Cron and hosting
A BIT ABOUT CRON FIRST
The great thing about cron is they need to be manually set. This means as a user you can control the tasks and frequency cron is running.
Now, let me give you a real idea of what cron is doing in this case.
You know when you're logged into osTicket and it brings your mail through and creates the tickets? The cron task basically runs the same script so you shouldn't see any change to the server.

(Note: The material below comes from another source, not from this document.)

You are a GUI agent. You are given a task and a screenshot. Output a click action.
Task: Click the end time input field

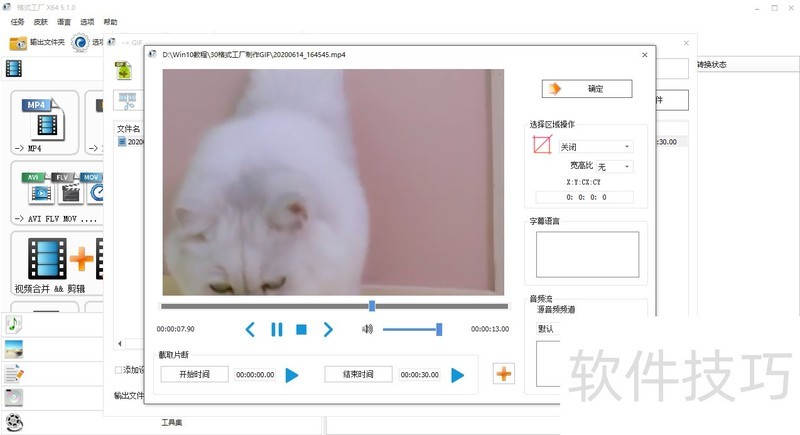point(420,375)
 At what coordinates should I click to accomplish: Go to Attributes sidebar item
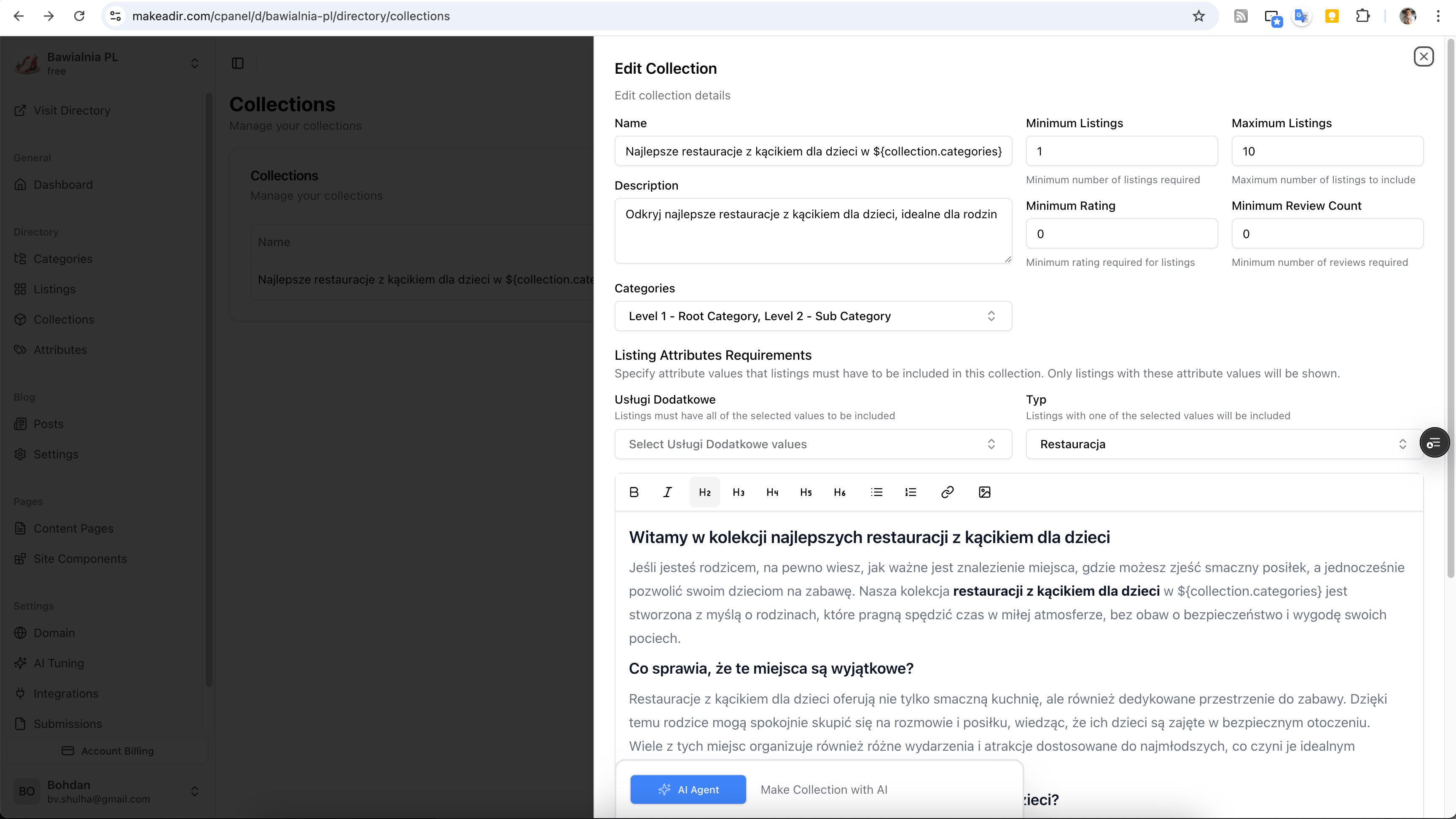(60, 350)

A BIT ABOUT HOSTING COMPANIES AND CRON
When a website hosting company says they will not allow cron jobs or taskscheduler to run on their servers this raises a BIG red flag for me.
This tells me:
1. they don't know how to manage their servers and/or their customers correctly
2. they overload their servers to a point where running cron will cause problems with server load
3. they think it is still 1997 when the average RAM for a server was either 128Mb for an average server or 256Mb for a good server, this is what caused many server issues with cron, today the average is 2Gb and the performance issues generally just no longer exist
Under any 1 of these situations I would deem them to be a "bad host", a term I don't use often.
Regardless of their reason I would strongly advise you to seek an alternative host. There are many fantastic hosts out there that will meet the needs of most websites, including cron. Website hosting is a competitive world and those who do not provide the services needed and wanted by their customers have a limited life.
Technology is changing and hosts that cannot change or adapt with it have some serious problems.